■ PROBLEM DESCRIPTION: The pictures in the listing below are to be skipped, while the lines between the line holding "Share the post with the paper plane icon" and the line holding "Image resolution: width=1612", inclusive, are to be output exactly.
....
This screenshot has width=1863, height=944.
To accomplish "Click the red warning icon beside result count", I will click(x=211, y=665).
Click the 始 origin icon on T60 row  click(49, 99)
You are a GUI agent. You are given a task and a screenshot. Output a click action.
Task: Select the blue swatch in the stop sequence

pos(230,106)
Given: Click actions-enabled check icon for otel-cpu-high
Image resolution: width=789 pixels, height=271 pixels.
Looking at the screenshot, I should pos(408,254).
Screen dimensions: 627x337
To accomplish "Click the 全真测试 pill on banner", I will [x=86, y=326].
....
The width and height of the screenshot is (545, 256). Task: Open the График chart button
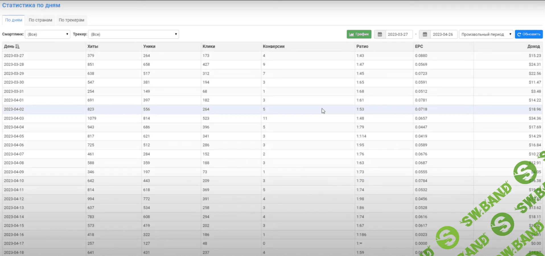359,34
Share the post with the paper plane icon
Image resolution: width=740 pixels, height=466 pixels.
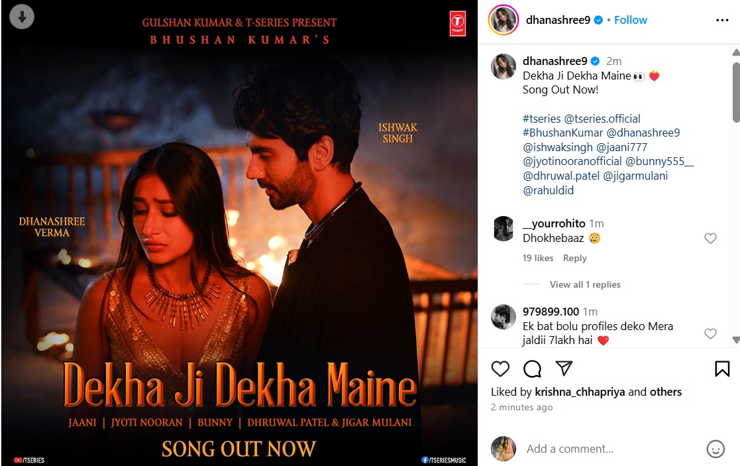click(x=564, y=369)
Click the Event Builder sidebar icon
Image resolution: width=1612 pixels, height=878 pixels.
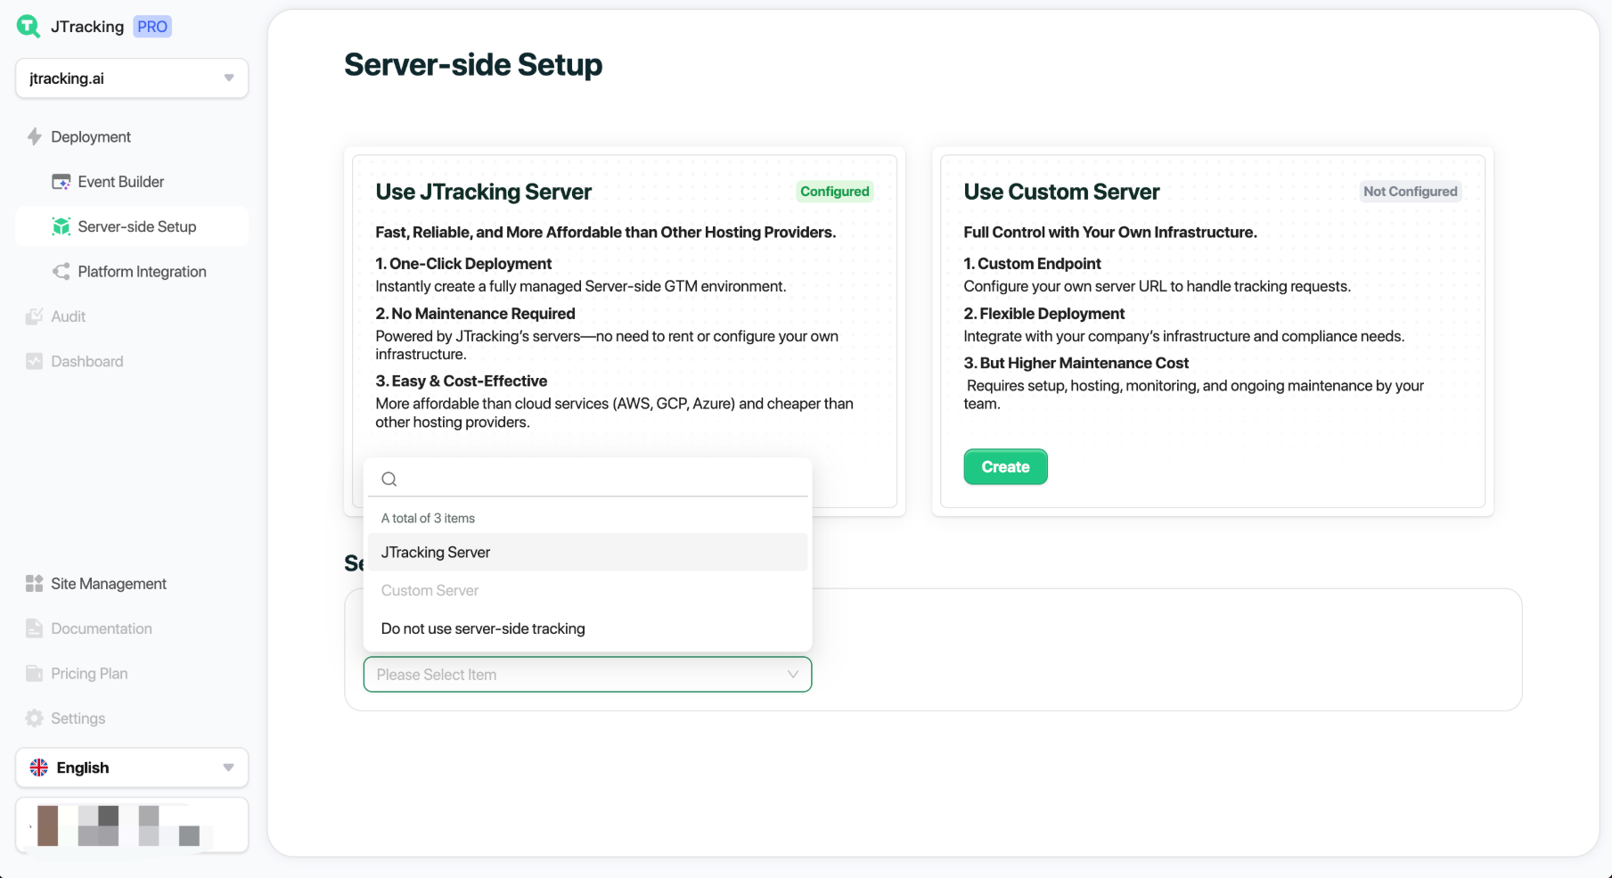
....
■ RESPONSE FOR THIS EXERCISE:
Share the post with the paper plane icon
Image resolution: width=740 pixels, height=466 pixels.
click(x=564, y=369)
Click the Event Builder sidebar icon
Image resolution: width=1612 pixels, height=878 pixels.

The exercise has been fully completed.